### Stored items
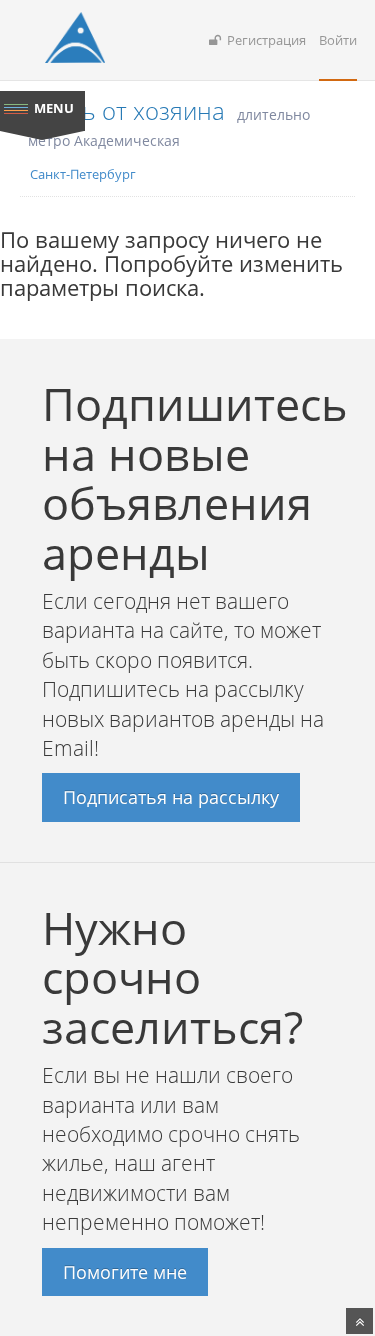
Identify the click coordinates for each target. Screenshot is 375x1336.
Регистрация (263, 40)
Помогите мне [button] (125, 1272)
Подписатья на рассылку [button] (171, 797)
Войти (338, 40)
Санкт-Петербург (83, 174)
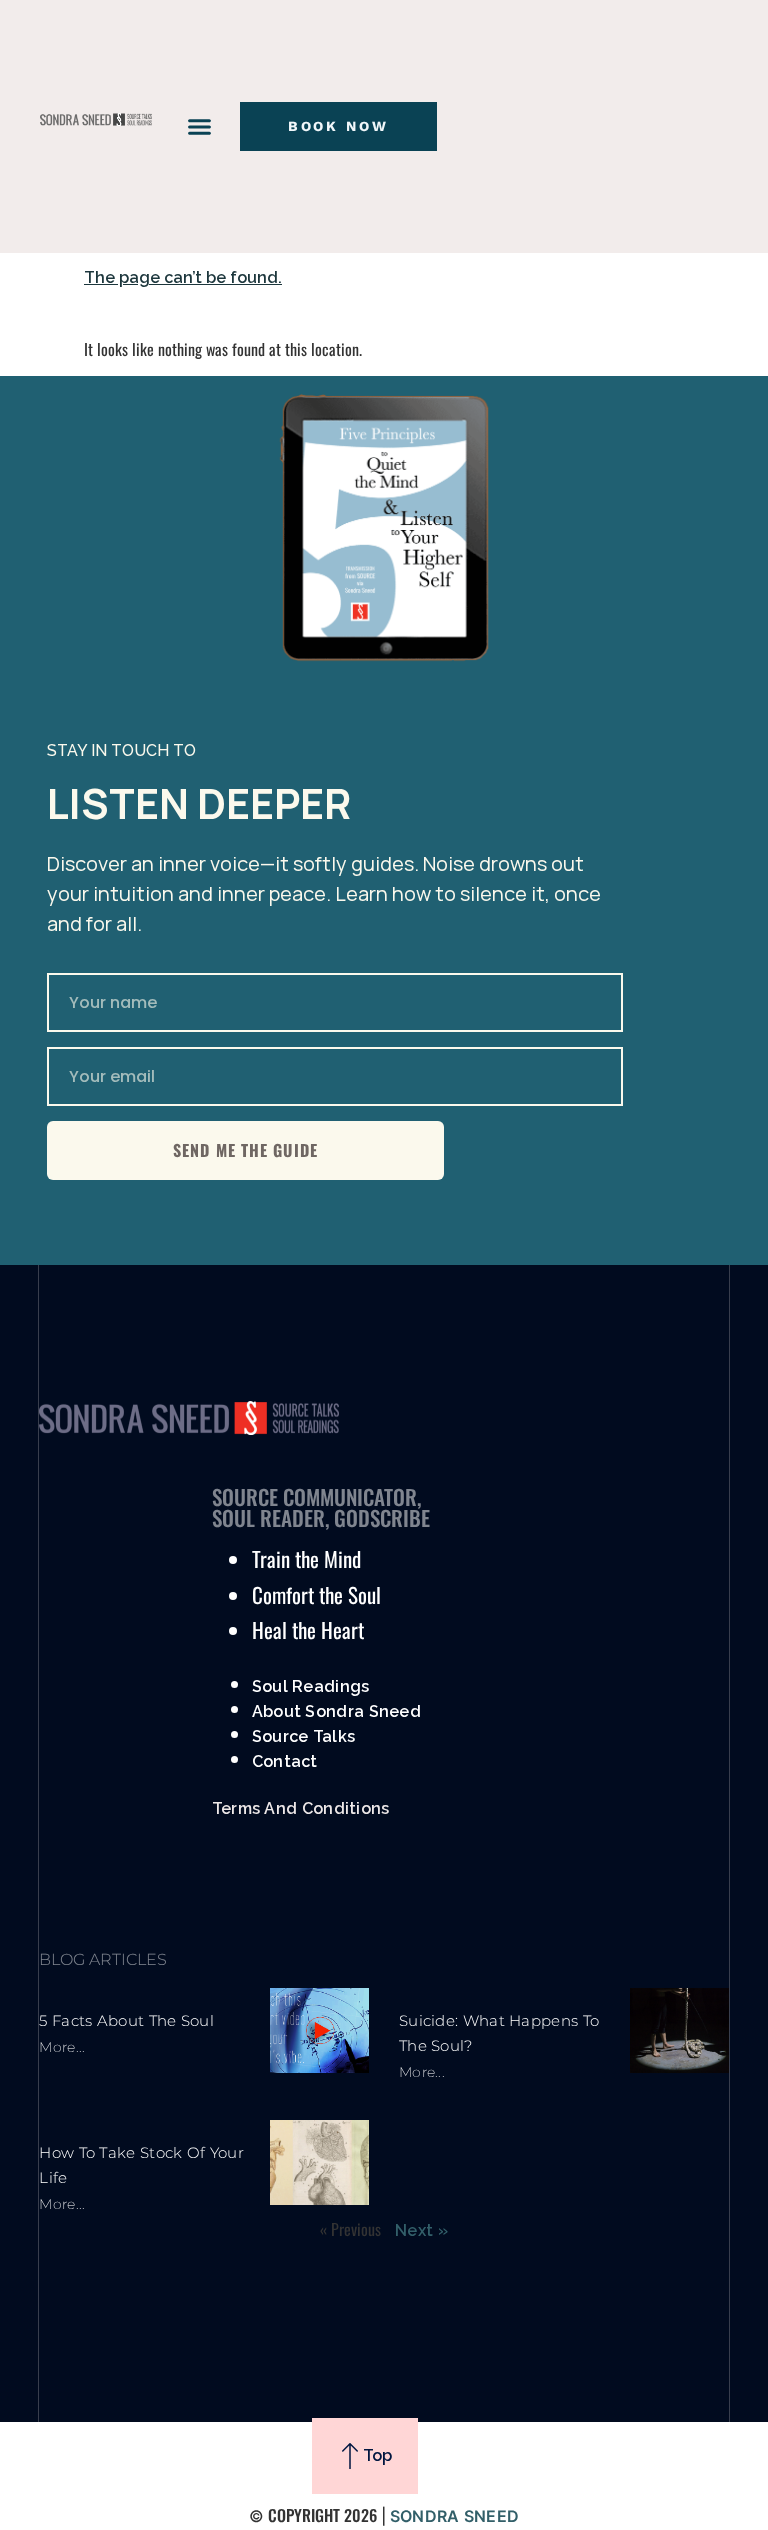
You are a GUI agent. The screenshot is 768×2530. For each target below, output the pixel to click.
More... (62, 2047)
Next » (421, 2230)
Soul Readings (311, 1686)
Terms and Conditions (301, 1808)
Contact (285, 1761)
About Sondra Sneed (336, 1711)
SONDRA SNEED (455, 2516)
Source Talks (304, 1736)
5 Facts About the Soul (126, 2020)
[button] (199, 127)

### WORK INSTRUCTION
Wherever the string "each" appears in the entries above, list that line.

### EXERCISE RESPONSE
Identify the click coordinates for each target. Screenshot is 375x1336.
You are a GUI agent. The screenshot is 768×2530. For each target below, output the pixel to click.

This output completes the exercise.